If you were hoping to be able to legally smoke weed in a designated public space in Calgary once the product is de-criminalized, you’re out of luck.
The city announced on Wednesday that after gathering public feedback on four proposed sites, it has decided not to move forward with designating consumption areas.
The four areas, in Bridgeland, Ogden and Inglewood, were all located in Jean-Carlo Carra’s Ward 9. They would have been exempt from the city’s consumption bylaw which bans any public consumption of recreational marijuana.
Carra said Wednesday he’d first envisioned a network of green benches across the city that would indicate that public consumption was OK.

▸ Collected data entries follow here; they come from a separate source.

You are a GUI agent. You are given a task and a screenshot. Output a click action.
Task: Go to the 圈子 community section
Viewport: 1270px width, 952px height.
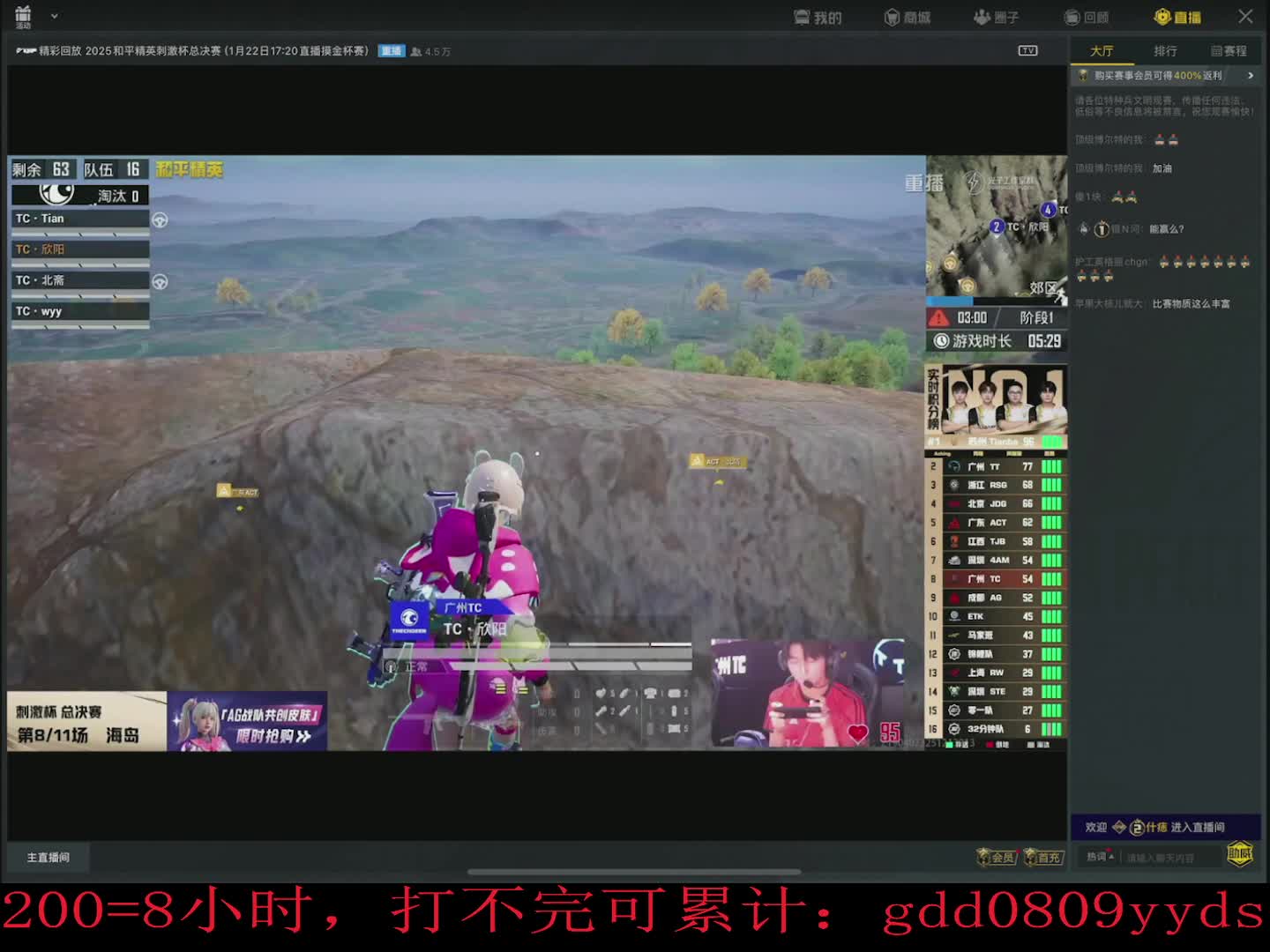(x=996, y=17)
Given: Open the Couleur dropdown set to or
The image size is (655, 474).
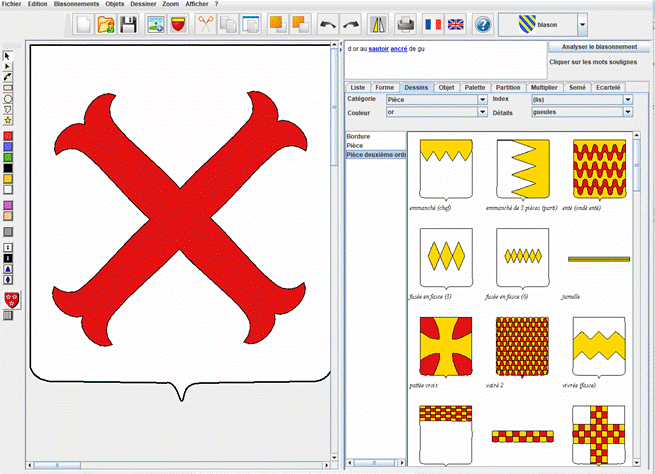Looking at the screenshot, I should click(x=482, y=113).
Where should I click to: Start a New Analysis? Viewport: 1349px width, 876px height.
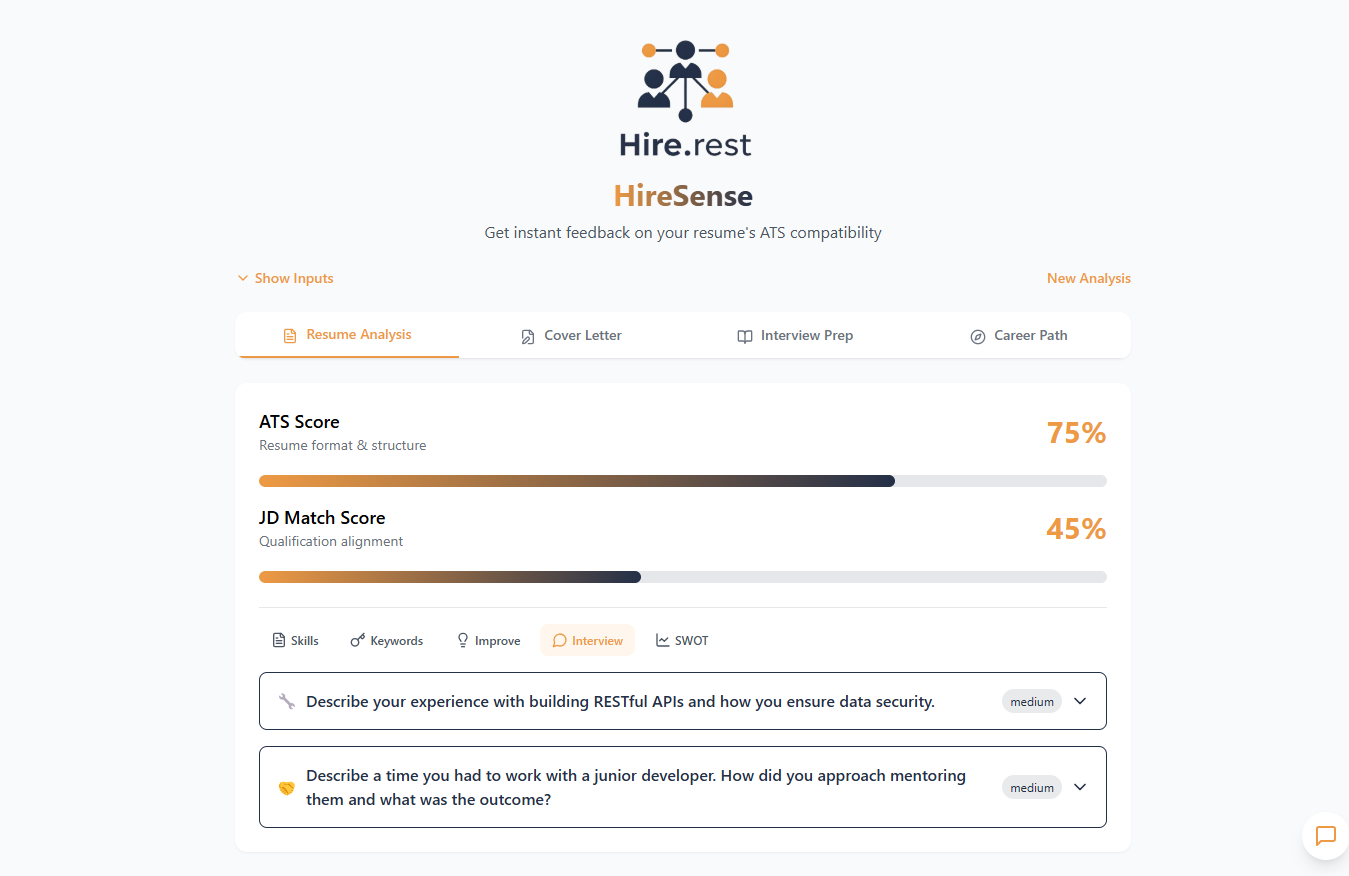coord(1088,278)
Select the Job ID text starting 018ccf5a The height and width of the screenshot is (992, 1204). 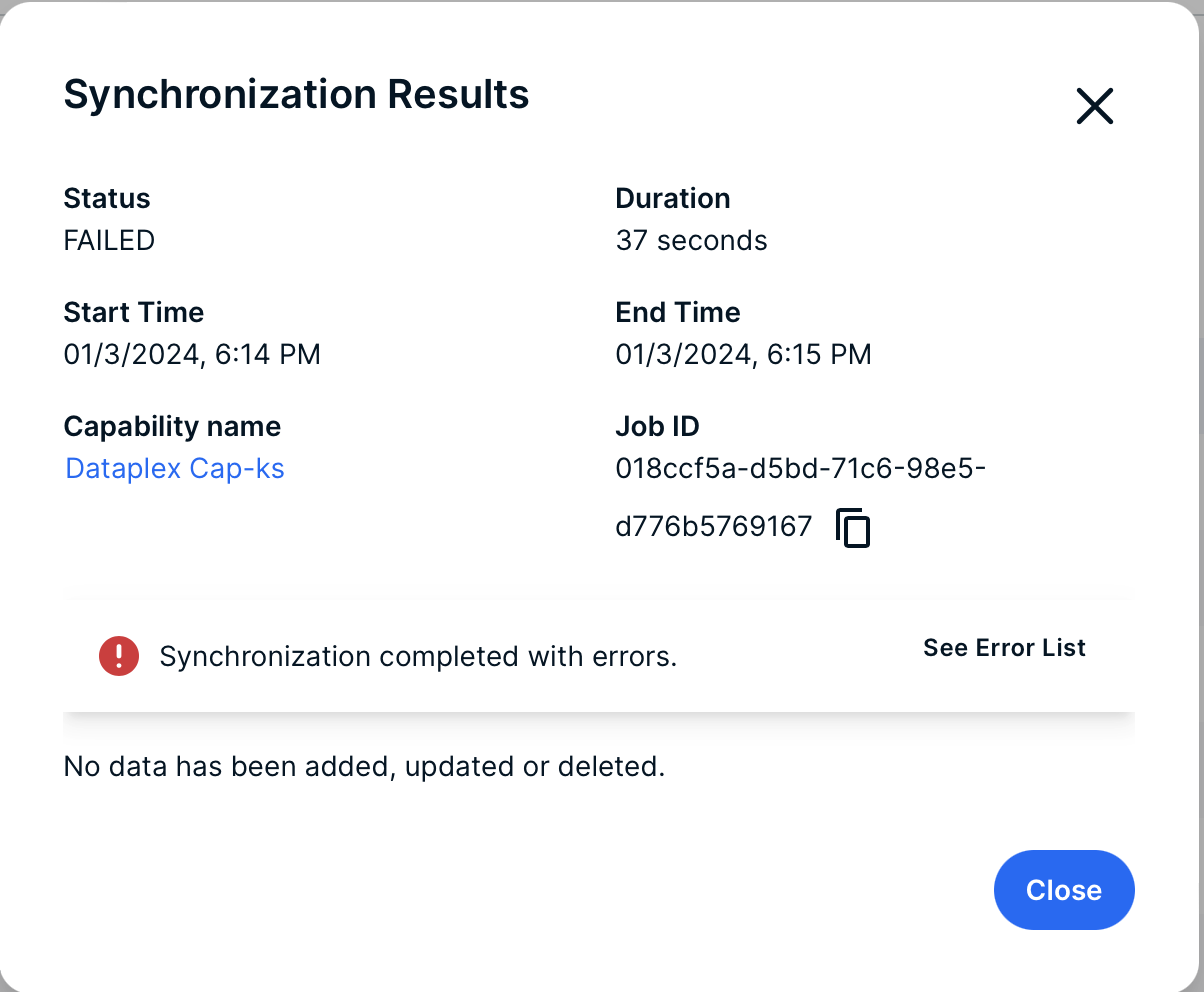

Once the city passed its cannabis bylaw in August, Carra said it was clear they’d have to establish zones that complied with the city’s criteria for smoking in public.
Carra was also the only member of council that pitched locations in his ward and only four sites met that criteria.
About 1,700 Calgarians gave their input on those four spots and Carra said only about one-quarter of those who responded wanted to see the consumption sites established.
LISTEN: Matt Zabloski joins Danielle Smith to discuss the city’s cannabis legalization process
Carra said the opposition came in three categories: people who were against the legalization of cannabis altogether, people with specific issues with the designated areas, and the worry that having only four spaces in a city the size of Calgary could lead to over-crowding.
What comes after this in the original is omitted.